Web bank Egg launched one of Britain's cheapest credit cards this week, thanks to dramatically fast IT development, writes Dan Sabbagh.
Pete Marsden, the bank's IT director, claims Egg can develop a product on average in just 50 days, vastly undercutting its rivals, which typically take a year.
In less than a year, it has spent £30 million on an IT architecture which has supported the launch of six new banking products. As an Internet-only company, it does not have to pay for deploying applications across a branch network.
Egg's credit card has an annual interest rate of 9.9 per cent, and offers a 1 per cent discount on all purchases. This discount rises to 2 per cent for purchases from 80 selected online retailers.

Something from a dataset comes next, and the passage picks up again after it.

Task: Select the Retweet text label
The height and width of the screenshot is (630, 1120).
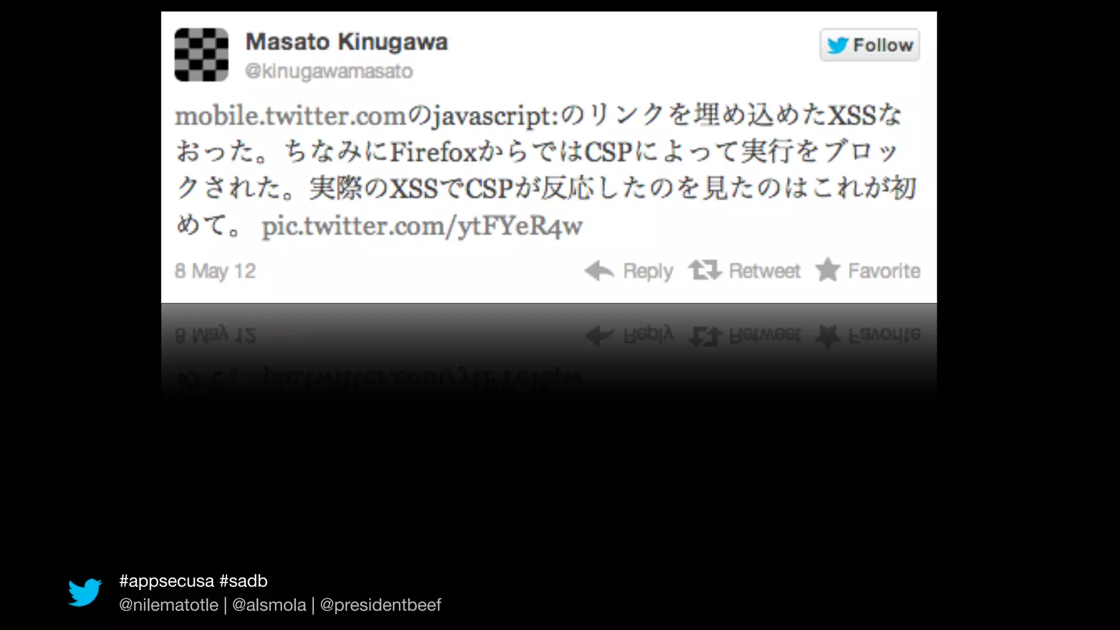Action: [765, 271]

Marsden said rapid IT development and the company's Internet-only cost base make this possible. "It's very difficult for any of our competitors to follow our lead," he said.
Egg's infrastructure is based on Sun Microsystems' hardware, an Oracle database, and software from Netscape and content management specialist Vignette. Marsden said: "We looked at Microsoft, Sun and IBM, and Sun's platforms were the most reliable and scalable."
Egg believes it will be able to support up to two million customers online with its current hardware, compared with 600,000 customers at present.
Marsden claims Egg can launch new products relatively easily by buying off-the-shelf applications and plugging them into the Sun servers using Top End middleware supplied by BEA systems. The middleware supports every major platform type, allowing Egg to avoid the costs of developing a banking application just to fit in with its Sun/Unix operating system.
The development of Egg's credit card system took four months, and cost £8 million. Mark Charrington, partner at consultancy Mitchell Madison, said: "This is a classic example of the invader's advantage. Time to market is fast; the question is, can this be repeated with its second product?"
Development costs in banking are considerable. Marsden said contract programmer rates for financial systems are up to £3,000 a day. A month's extra development with a team of 20 contractors amounts to more than £1.2 million.
Industry specialist Philip Llangluth, also a partner at Mitchell Madison, said shortening development time is crucial in Internet banking.
"It is absolutely right to focus on the development lifecycle," he said.
"A lot of established institutions haven't understood that and use existing development processes which are not fast enough for the Internet."